____ Available records

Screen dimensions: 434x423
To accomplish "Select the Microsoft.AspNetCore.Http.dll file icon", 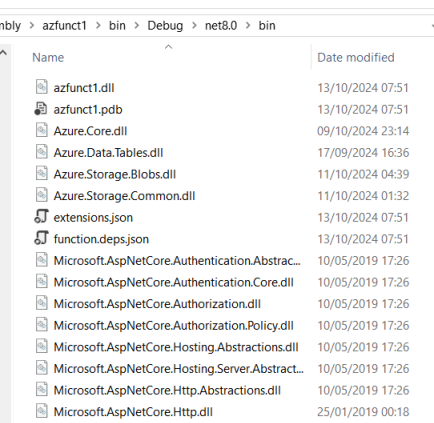I will tap(41, 411).
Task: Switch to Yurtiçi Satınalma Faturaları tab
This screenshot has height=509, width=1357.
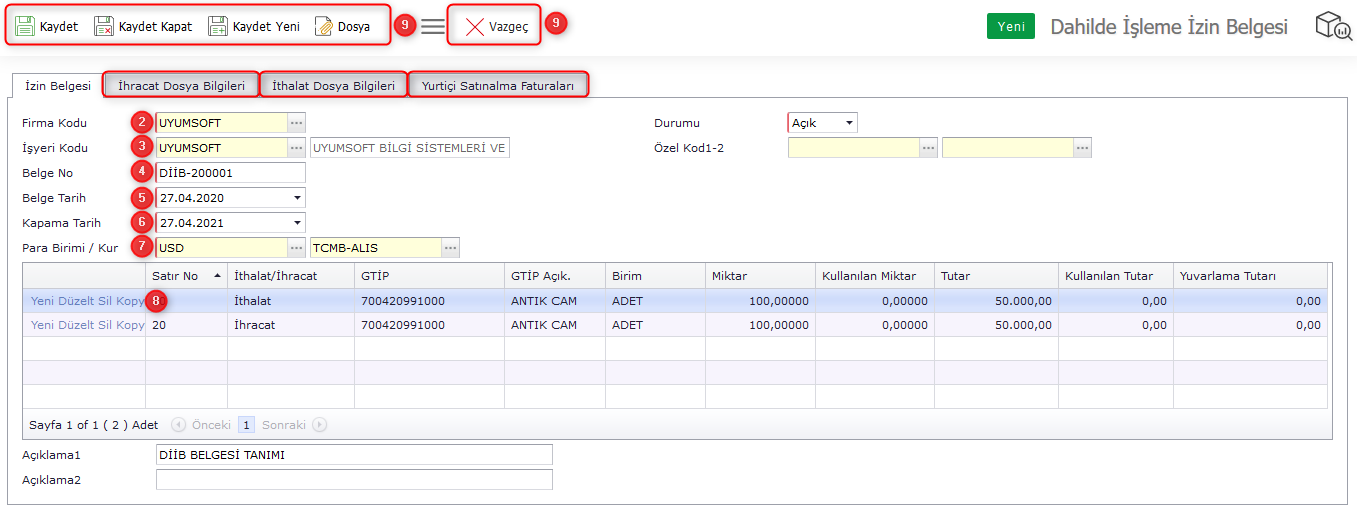Action: click(498, 86)
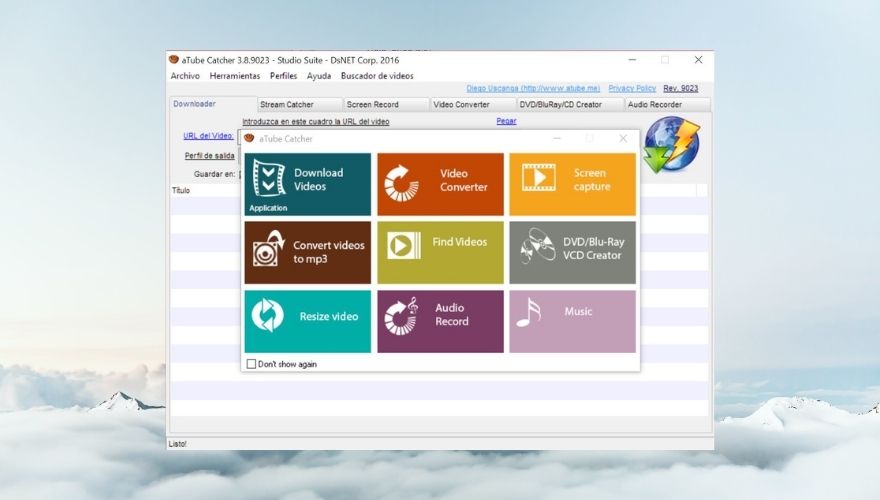This screenshot has width=880, height=500.
Task: Select Convert videos to mp3 speaker icon
Action: point(268,249)
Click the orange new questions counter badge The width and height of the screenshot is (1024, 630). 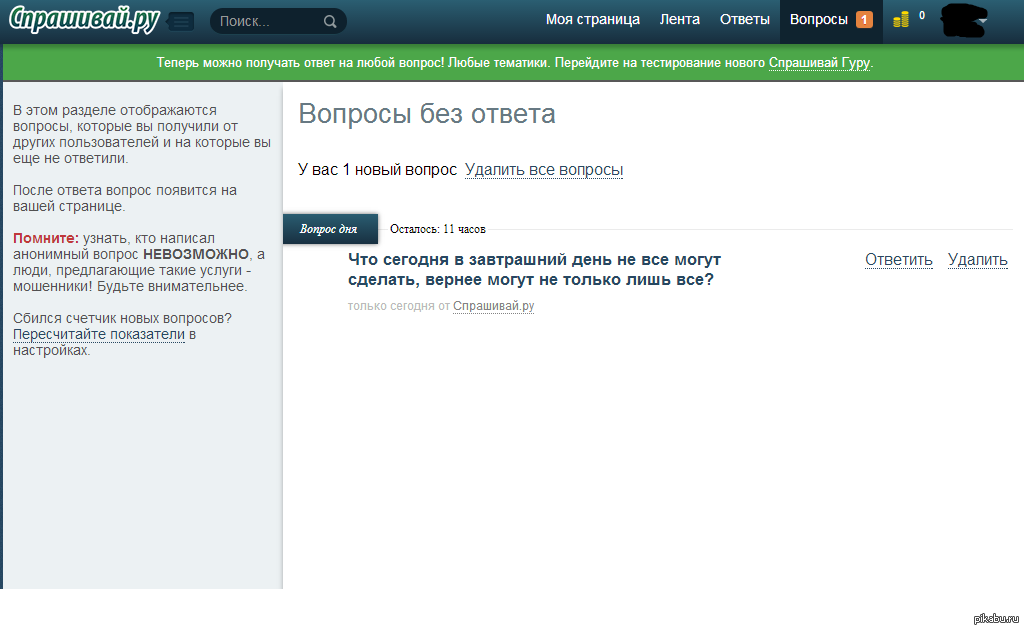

________

Nothing but the lines from the line containing "This screenshot has height=509, width=1357." through the last line of the material may be output, and they must be copied exactly, without pictures.

This screenshot has height=509, width=1357.
Action: click(498, 86)
This screenshot has width=880, height=500.
Task: Select Convert videos to mp3 speaker icon
Action: point(268,249)
Click the orange new questions counter badge The width and height of the screenshot is (1024, 630). 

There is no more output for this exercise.